Recently I appeared on an academic forum on which the West Virginia Commissioner of Welfare discussed “Human Services in the 1980’s: The Ethical Debate.”” His speech was a good example of how self-serving social service professionals try to paint themselves as pious guardians of society’s ethics, while conservatives are depicted as beasts who would stomp on the hungry and the helpless.
First, he set up a strawman at whom to shoot darts, Ayn Rand, whom he called the most influential spokesman for the Reagan/Goldwater welfare philosophy. That is false; most conservatives have little or nothing in common with Ayn Rand, who prefers a sort of atheistic anarchy without government or taxes.
Then the Welfare Commissioner moved from philosophic generalities to political particulars, painting Tip O’Neill-type views as ethical, while implying that Reaganaut views are not ethical and calling them “radical.” He said: “The actions of Congress and of the states, based on their ethical beliefs about human services, have prevented the kinds of radical changes proposed by the Reagan Administration.”
There isn’t a shred of evidence that the liberal high-tax spenders are any more motivated by “ethical beliefs” than the low-tax conservatives. The most important human service that the government can provide is to make sure that our nation remains free and independent. That’s the sine qua non of all government, an eminently ethical position, and the priority of most conservatives.
The Welfare Commissioner concluded that “the great ethical debate of the 1980’s, at least as human services are affected, is between those who believe government has a responsibility to meet the fundamental social and economic needs of its citizens and those who do not.” That’s not the great debate at all.
The great debate is between those who are trying to perpetuate their own tax-paid jobs and those who believe that the social-service liberals have betrayed their stewardship and need to be told by their master, “Thou canst be steward no longer.” So, let’s ask some ethical questions.
What about the ethics of conducting the welfare system so that it has produced a 55% rate of illegitimate births? This incredible result has come about since the liberals started their spending programs in the 1930s. The high illegitimacy rate among welfare recipients appears to be the direct consequence of the financial incentives offered to teenage and young-adult women for illegitimacy. Is that ethical?

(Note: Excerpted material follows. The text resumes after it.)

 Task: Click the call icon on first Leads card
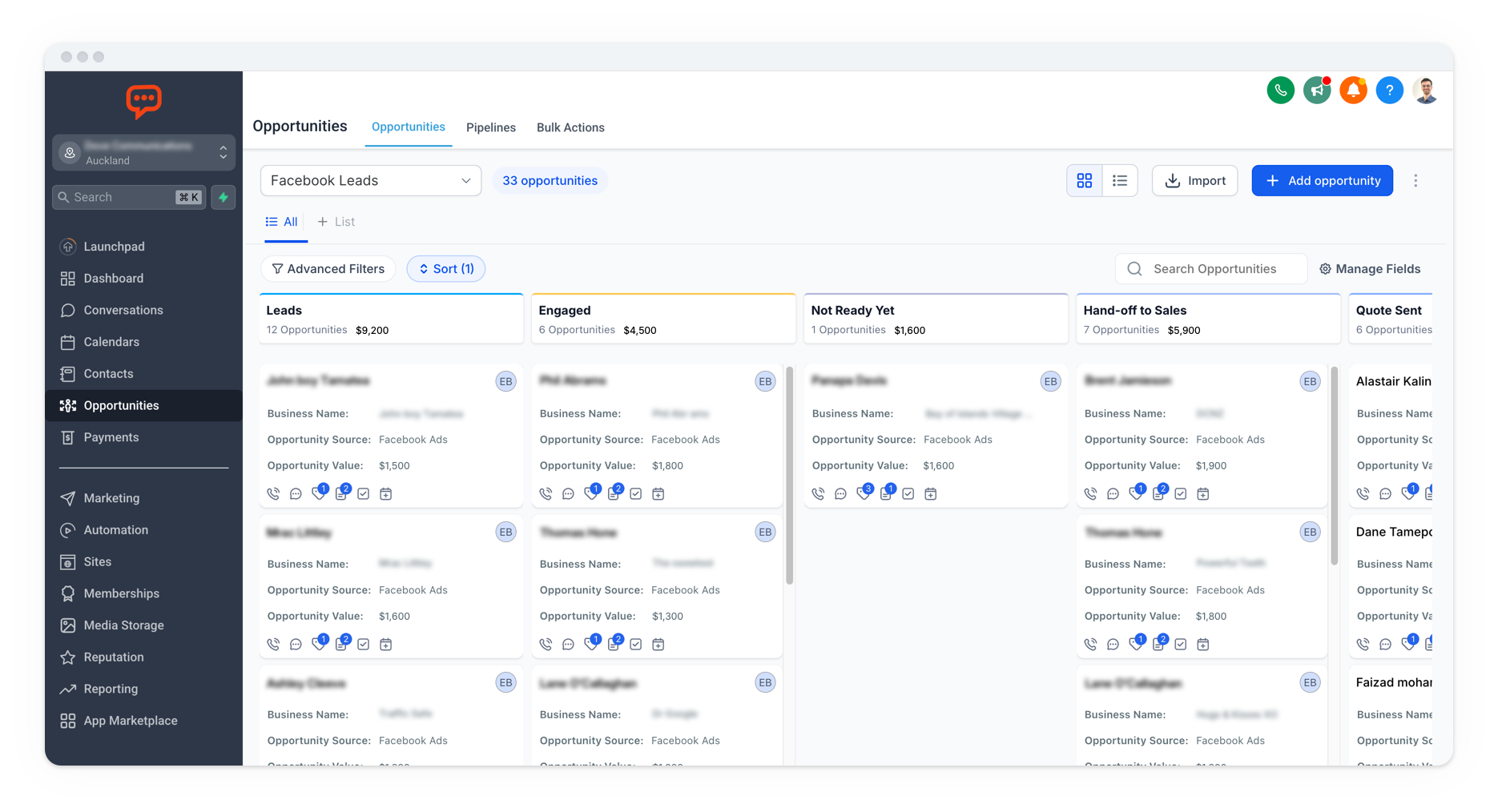coord(273,494)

What about the ethics of spending tax funds to kill unborn babies in abortions that are not medically indicated? Is it the liberal position that abortion is the ethical side and that saving lives is the nonethical side?
What about the ethics of allowing one-fifth of the young men and women who receive student loans to be deadbeats who fail to repay their loans after they graduate and have well-paying jobs? Is it ethical to loan the taxpayers’ money to college students and then wash your hands about whether or not it is paid back?
What about the ethics of spending our tax funds to finance political advocacy and lobbying at Congress and State Capitols? Funny thing, I don’t hear any human-service professionals objecting to the ethics of taking taxes from nonliberals and using them to lobby for liberal causes.
A new group has sprung up in Washington called the Fairness Committee Against Tax-Funded Politics. Since it was started by a group of conservatives, naturally, it operates on voluntary donations rather than tax funds.
The Committee has compiled a list of roll-call votes in House and Senate which involve the use of tax funds for political advocacy. Here are some examples of the types of votes that the Committee has monitored and will be watching in future months.
At least a dozen amendments were voted on by the Senate and House to prohibit the Legal Services Corporation from lobbying Congress, the State legislatures, local officials, local referenda or initiatives. LSC is supposed to be spending its tax dollars to provide legal services for the poor — not to lobby.
Another amendment involved trying to stop the use of tax dollars to subsidize activities of policy advocates appearing before the Economic Regulatory Administration. Another was an amendment to prevent the Civil Rights Commission from lobbying Congress or state legislators with tax funds.